Extrait à lire:
Propos recueillis par Romain Massa.

Monaco Hebdo : Le débat autour de ce qu’on appelle « la théorie du genre » est entouré de fantasmes. Il est difficile d’y démêler le vrai du faux. Pouvez-vous expliquer ce terme ?
Axel Kahn : Ce n’est pas vraiment une théorie. L’interrogation sur la composante sociale et culturelle de la féminité vient notamment du roman de Simone de Beauvoir : Le deuxième sexe. Elle y écrivait : « On ne naît pas femme, on le devient ». Aux Etats-Unis, dans les années 80, des études féministes vont être appelées des « études de genre ». L’un de leurs objectifs était de débusquer ce qui est à l’origine de la domination ancestrale des femmes par les hommes. Il est évident que nous naissons tous hommes ou femmes mais derrière cela, il existe toute une série de stéréotypes construits par la culture, les traditions et l’éducation.

Enregistrements:
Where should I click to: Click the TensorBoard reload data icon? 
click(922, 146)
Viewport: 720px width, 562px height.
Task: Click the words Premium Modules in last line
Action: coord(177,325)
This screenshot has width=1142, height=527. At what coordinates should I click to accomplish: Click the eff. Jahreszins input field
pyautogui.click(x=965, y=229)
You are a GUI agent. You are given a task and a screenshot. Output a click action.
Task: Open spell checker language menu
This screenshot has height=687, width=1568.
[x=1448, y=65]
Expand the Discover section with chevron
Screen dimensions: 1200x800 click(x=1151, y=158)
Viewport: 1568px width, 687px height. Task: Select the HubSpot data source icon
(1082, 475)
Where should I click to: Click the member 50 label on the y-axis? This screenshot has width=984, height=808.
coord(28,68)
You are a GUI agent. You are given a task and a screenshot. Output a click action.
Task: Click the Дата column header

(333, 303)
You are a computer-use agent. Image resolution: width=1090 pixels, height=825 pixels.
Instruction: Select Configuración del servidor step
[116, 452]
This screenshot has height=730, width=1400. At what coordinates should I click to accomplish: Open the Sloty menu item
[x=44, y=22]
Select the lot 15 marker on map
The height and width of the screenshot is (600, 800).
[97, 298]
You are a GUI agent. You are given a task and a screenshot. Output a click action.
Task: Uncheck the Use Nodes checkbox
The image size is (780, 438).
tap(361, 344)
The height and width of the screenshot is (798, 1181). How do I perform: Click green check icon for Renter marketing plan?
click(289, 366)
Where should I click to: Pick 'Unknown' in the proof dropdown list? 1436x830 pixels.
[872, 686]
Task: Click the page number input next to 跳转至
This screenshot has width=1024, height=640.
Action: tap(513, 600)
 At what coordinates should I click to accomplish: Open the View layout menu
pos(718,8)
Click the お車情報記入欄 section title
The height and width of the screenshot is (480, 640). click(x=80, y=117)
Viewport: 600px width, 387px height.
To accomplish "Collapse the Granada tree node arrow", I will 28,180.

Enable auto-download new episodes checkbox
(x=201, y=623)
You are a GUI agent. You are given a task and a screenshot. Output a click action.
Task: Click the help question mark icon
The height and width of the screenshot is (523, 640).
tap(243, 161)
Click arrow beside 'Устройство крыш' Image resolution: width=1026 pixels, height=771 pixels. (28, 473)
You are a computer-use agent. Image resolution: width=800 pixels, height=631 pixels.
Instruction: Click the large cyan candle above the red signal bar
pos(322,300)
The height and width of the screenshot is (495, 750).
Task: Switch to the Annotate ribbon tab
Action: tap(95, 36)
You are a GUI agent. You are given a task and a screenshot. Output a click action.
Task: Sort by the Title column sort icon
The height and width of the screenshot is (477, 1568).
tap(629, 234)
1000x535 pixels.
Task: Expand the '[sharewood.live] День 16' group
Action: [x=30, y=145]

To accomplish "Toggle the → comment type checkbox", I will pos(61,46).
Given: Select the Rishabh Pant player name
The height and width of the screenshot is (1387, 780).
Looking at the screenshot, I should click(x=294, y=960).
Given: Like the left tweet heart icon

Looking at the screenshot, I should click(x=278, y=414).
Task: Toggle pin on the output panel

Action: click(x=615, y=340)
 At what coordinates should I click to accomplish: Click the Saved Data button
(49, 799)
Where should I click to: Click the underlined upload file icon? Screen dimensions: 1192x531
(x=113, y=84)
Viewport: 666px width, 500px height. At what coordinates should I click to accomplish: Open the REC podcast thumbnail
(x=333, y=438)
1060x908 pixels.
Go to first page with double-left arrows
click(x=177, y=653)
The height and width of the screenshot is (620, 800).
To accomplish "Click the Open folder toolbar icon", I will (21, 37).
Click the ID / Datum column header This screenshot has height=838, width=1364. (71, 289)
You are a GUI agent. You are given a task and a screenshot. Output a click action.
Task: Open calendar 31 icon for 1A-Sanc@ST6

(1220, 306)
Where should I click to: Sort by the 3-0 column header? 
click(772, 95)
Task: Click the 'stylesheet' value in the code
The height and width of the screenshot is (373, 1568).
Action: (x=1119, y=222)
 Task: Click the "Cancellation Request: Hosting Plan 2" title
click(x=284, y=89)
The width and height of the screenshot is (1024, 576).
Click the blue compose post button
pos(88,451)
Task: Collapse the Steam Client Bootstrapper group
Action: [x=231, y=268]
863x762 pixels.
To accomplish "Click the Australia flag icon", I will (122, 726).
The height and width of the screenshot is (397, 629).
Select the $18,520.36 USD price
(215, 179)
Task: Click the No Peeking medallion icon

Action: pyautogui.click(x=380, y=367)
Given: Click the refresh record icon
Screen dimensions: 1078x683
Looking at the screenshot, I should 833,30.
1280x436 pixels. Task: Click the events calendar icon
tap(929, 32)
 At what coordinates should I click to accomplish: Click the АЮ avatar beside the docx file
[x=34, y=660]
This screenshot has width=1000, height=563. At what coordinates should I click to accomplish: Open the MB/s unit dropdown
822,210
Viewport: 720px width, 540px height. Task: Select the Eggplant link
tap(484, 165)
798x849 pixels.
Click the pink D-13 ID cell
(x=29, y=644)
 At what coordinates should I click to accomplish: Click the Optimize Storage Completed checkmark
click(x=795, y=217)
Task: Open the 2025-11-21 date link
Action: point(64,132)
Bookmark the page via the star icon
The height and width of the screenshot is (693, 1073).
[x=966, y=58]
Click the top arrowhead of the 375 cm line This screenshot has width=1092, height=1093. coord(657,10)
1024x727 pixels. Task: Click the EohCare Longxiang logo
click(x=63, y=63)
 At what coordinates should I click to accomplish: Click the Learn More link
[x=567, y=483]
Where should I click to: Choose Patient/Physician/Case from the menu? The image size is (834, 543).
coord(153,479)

Consignes:
(a) Répondez à ces questions sur l'entretien consacré à la théorie du genre :
(i) Qui a recueilli les propos ?
(ii) Quel roman de Simone de Beauvoir Axel Kahn cite-t-il ?
(iii) Où et dans quelles années des études féministes ont-elles été appelées « études de genre » ?
(b) Réécrivez, s'il vous plaît, sous forme de liste le paragraphe de l'entretien sur la théorie du genre qui commence par « Axel Kahn : Ce n'est pas vraiment une théorie », en gardant ses faits principaux.
(c) Reprenez l'entretien sur la théorie du genre à la suite de sa dernière phrase.
Les enregistrements n'interviennent en rien ici.

Réponses numérotées:
(a)
(i) Romain Massa.
(ii) Le deuxième sexe.
(iii) Aux États-Unis, dans les années 80.

(b)
- Selon Axel Kahn, ce n'est pas vraiment une théorie.
- La réflexion sur la part sociale et culturelle de la féminité vient notamment du roman Le deuxième sexe de Simone de Beauvoir, qui écrivait : « On ne naît pas femme, on le devient ».
- Dans les années 80, aux États-Unis, des études féministes ont pris le nom d'« études de genre ».
- L'un de leurs buts était de trouver l'origine de la domination ancestrale des femmes par les hommes.
- On naît homme ou femme, mais la culture, les traditions et l'éducation construisent toute une série de stéréotypes.

(c)
M.H. : Et l’école doit les combattre ?
A.K. : Pas exactement. L’école permettrait de différencier ce qui vient du stéréotype ou de la biologie de l’individu. Et de rejeter les stéréotypes qui ont une responsabilité dans l’infériorisation de la femme. Par exemple, la galanterie est un stéréotype. Je suis un homme galant mais aussi conscient que ce n’est inscrit dans notre masculinité. L’idée selon laquelle les femmes sont naturellement plus douces ou faites pour servir et donc inaptes à des postes à hautes responsabilités en est un autre. L’école permettra de les identifier et posera cette question : est-ce que vous êtes d’accord de baser la supériorité des hommes sur les femmes par des stéréotypes et non sur une dimension objective ? Ces interrogations ont toute leur place à l’école dont un des rôles est d’apprendre la valeur de l’être, qu’il soit masculin ou féminin.

M.H. : Vous comprenez les parents qui ont retiré les enfants de leur école à l’issue d’une rumeur un peu folle ?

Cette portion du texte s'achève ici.